Model Estimation
REM.jl estimates relational event models using case-control sampling with stratified conditional logistic regression. This approach is equivalent to Cox proportional hazards for survival data and enables efficient estimation even for large networks.
Overview
The estimation process follows three steps:
- Case-Control Sampling: For each observed event, sample non-events from the risk set
- Statistic Computation: Calculate statistics for cases and controls
- Maximum Likelihood Estimation: Fit stratified conditional logistic regression
Why Case-Control Sampling?
For a network with $n$ actors, there are $n(n-1)$ possible directed dyads at each time point. Computing statistics for all dyads at all time points is often computationally infeasible.
Case-control sampling solves this by:
- Treating observed events as "cases"
- Sampling a subset of non-events as "controls"

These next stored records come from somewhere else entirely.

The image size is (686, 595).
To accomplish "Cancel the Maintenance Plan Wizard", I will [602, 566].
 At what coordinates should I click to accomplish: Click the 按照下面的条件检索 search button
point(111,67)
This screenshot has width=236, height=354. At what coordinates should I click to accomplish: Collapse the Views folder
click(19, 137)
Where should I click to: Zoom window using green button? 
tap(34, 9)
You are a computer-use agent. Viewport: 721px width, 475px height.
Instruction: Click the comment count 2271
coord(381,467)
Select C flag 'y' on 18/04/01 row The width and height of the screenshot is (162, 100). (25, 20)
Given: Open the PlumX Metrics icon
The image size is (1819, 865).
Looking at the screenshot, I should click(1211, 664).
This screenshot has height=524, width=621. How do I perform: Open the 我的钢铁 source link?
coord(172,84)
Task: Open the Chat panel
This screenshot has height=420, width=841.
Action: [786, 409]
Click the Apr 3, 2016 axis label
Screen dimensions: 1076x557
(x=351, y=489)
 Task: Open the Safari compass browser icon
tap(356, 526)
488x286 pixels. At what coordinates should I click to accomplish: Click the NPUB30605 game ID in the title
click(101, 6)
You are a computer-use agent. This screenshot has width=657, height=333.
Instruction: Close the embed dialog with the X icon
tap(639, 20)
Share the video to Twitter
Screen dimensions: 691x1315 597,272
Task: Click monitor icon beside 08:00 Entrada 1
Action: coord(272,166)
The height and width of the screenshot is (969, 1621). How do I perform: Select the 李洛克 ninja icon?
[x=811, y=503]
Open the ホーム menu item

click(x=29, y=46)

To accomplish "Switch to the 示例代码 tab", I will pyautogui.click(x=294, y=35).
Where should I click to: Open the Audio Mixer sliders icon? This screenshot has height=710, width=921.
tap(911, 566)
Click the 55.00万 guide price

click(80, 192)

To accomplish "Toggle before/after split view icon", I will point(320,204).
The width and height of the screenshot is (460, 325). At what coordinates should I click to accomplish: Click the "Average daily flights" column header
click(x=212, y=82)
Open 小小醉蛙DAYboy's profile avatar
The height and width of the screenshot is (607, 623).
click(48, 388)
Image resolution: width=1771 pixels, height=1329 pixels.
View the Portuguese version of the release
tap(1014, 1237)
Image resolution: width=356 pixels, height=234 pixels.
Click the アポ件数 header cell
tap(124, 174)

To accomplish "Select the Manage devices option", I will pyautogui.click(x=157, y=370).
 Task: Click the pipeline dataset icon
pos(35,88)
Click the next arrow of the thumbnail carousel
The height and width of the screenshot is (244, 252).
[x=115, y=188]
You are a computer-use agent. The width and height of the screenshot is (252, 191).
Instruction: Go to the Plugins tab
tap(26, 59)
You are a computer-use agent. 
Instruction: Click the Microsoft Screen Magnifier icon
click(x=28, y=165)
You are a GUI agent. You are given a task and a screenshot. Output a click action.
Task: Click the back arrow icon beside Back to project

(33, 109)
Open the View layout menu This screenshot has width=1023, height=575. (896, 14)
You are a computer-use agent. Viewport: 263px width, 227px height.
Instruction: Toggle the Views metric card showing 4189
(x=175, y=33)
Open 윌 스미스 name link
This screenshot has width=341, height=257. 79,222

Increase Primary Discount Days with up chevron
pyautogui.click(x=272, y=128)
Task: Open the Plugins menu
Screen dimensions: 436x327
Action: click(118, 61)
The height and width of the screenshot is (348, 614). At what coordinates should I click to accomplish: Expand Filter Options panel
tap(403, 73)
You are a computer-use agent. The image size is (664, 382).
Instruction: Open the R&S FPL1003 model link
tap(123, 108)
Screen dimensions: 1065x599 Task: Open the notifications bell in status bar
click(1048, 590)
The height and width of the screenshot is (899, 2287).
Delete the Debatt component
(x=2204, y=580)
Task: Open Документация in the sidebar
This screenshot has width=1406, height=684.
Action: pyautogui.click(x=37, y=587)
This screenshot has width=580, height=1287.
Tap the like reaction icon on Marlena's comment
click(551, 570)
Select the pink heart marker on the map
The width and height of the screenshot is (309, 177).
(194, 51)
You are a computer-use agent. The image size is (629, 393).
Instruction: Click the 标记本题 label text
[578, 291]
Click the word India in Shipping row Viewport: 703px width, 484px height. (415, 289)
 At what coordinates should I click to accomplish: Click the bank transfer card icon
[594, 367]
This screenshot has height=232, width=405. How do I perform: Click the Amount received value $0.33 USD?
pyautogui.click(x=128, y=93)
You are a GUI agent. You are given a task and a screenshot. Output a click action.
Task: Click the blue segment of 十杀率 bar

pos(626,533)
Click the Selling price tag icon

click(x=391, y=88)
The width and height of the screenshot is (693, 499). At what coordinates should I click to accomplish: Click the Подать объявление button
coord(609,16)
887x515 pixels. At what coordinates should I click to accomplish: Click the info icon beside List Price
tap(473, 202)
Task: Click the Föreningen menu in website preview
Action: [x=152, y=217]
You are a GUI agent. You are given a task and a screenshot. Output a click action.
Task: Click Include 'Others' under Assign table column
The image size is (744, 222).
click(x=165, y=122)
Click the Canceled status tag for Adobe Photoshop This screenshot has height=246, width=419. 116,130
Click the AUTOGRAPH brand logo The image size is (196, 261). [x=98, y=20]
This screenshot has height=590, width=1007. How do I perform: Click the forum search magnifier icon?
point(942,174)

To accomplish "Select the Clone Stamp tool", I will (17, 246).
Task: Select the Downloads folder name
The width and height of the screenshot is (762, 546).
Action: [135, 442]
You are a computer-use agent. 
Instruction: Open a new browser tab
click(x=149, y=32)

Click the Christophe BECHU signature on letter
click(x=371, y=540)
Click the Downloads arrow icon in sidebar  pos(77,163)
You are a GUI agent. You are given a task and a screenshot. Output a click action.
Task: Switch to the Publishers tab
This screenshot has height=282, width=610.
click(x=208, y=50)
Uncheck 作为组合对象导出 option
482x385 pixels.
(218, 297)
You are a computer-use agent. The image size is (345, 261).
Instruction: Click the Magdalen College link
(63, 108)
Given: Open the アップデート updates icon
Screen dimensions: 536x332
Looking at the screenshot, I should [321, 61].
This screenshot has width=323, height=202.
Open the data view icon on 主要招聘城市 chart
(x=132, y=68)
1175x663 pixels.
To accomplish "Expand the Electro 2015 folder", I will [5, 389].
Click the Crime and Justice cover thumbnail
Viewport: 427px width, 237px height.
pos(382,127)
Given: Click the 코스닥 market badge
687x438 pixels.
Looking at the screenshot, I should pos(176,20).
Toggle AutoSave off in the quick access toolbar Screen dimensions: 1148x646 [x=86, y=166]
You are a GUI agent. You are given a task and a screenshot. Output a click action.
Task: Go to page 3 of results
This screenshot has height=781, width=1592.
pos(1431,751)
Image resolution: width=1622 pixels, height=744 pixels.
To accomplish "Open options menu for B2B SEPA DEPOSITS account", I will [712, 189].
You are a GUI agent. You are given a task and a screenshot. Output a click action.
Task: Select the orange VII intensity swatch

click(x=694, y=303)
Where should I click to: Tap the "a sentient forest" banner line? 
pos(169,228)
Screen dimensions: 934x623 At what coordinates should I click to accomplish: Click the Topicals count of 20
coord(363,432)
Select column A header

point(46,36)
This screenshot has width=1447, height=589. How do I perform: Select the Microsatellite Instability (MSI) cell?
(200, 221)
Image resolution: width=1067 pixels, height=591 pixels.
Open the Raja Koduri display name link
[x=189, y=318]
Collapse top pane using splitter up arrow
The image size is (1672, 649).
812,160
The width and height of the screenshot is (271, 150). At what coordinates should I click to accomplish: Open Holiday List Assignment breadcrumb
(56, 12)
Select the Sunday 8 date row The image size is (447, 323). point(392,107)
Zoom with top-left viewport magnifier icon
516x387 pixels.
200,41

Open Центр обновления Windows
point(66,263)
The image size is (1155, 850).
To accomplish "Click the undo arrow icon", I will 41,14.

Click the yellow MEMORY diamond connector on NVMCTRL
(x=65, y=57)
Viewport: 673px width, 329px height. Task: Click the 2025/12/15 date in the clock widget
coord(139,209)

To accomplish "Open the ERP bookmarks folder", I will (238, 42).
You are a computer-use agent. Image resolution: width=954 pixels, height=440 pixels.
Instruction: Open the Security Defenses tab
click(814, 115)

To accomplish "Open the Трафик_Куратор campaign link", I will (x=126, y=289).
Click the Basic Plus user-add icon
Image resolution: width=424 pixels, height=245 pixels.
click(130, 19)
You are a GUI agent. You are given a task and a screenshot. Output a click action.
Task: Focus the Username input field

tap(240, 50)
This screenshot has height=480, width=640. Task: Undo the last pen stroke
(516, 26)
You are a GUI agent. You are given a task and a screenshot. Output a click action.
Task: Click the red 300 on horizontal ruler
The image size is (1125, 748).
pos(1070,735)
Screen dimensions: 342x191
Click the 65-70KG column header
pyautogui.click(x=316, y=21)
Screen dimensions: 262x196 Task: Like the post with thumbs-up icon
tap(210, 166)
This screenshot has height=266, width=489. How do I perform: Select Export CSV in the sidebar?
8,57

- Using stratified estimation to obtain consistent parameter estimates
This approach is statistically valid and dramatically reduces computation time.
Configuring the Sampler
sampler = CaseControlSampler(
n_controls = 100, # Controls per case
exclude_self_loops = true, # Exclude s→s from risk set
seed = 42 # Random seed for reproducibility
)Parameters
| Parameter | Description | Default |
|---|---|---|
n_controls | Number of controls sampled per case | Required |
exclude_self_loops | Whether to exclude self-events | true |
seed | Random seed (nothing = random each time) | nothing |
Choosing Number of Controls
The number of controls affects estimation accuracy and computation time:
| n_controls | Use Case |
|---|---|
| 20-50 | Quick exploratory analysis |
| 50-100 | Standard analysis |
| 100-200 | Final results, publication |
| 200+ | Very precise estimates needed |
More controls = more accurate standard errors, but diminishing returns beyond ~100-200.
Generating Observations
# Create observations DataFrame
obs = generate_observations(seq, stats, sampler)The resulting DataFrame contains:
| Column | Description |
|---|---|
event_index | Index of the focal event in the sequence |
sender | Sender ID |
receiver | Receiver ID |
is_event | true for cases, false for controls |
stratum | Stratum ID (groups each case with its controls) |
<stat_name> | One column per statistic |
Options
obs = generate_observations(seq, stats, sampler;
start_index = 1, # First event to include
end_index = length(seq), # Last event to include
decay = 0.0, # Exponential decay rate
at_risk = nothing # Custom set of actors at risk
)Excluding Early Events
The first few events may have unreliable statistics (no history):
# Skip first 5 events
obs = generate_observations(seq, stats, sampler; start_index=6)Custom Risk Sets
Specify a custom set of actors at risk:
# Only actors 1-100 can send/receive
at_risk = collect(1:100)
obs = generate_observations(seq, stats, sampler; at_risk=at_risk)Fitting Models
Direct Fitting (Recommended)
The simplest approach combines sampling and fitting:
result = fit_rem(seq, stats;
n_controls = 100,
seed = 42
)Two-Stage Fitting
For more control over the process:
# Stage 1: Generate observations
sampler = CaseControlSampler(n_controls=100, seed=42)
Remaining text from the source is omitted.